━━━━━ Extracted material

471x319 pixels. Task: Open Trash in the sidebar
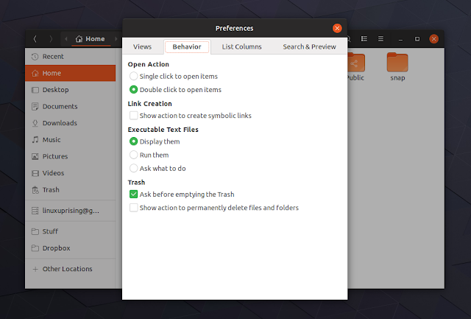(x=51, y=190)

━━━━━━━━━━
━━━━━ Extracted material

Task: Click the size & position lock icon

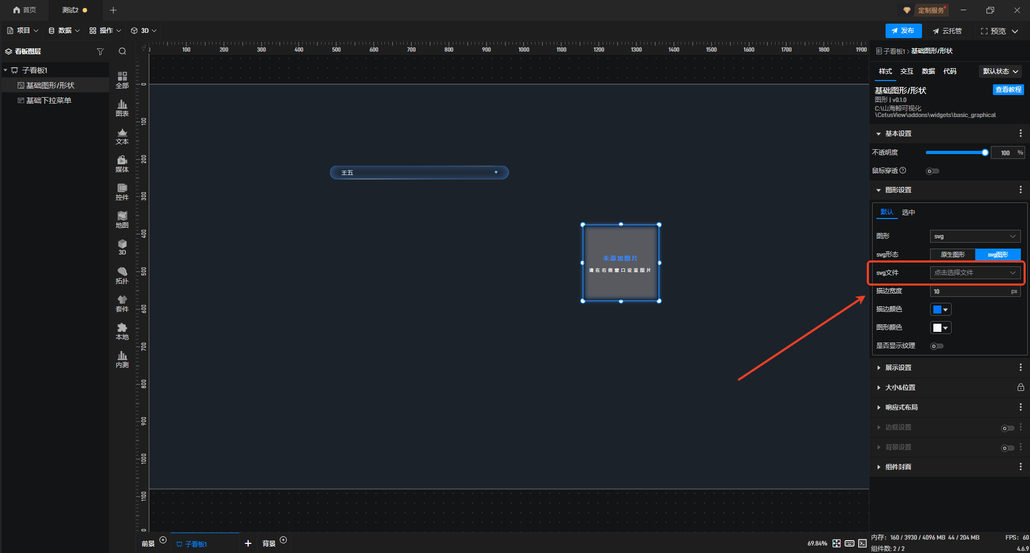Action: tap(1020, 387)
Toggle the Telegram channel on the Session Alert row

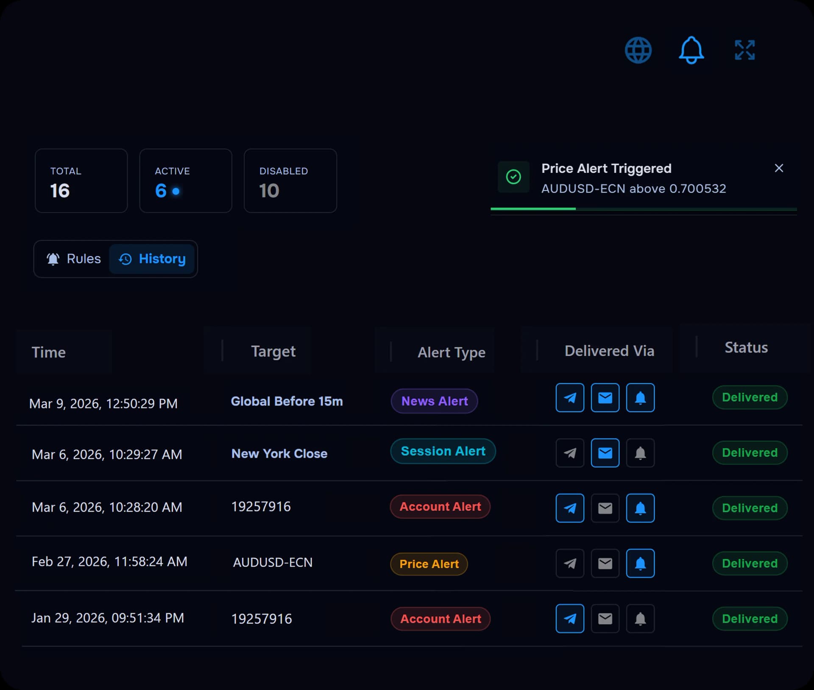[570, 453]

━━━━━━━━━━
━━━━━ Extracted material

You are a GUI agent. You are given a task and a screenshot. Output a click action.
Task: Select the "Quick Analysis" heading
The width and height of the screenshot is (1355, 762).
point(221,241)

━━━━━━━━━━

▶ **Aim**
Select each line of the material above that contains the string "screenshot" and copy those lines. Matching is case-sensitive.

▶ **Answer in full**
You are a GUI agent. You are given a task and a screenshot. Output a click action.
The width and height of the screenshot is (1355, 762).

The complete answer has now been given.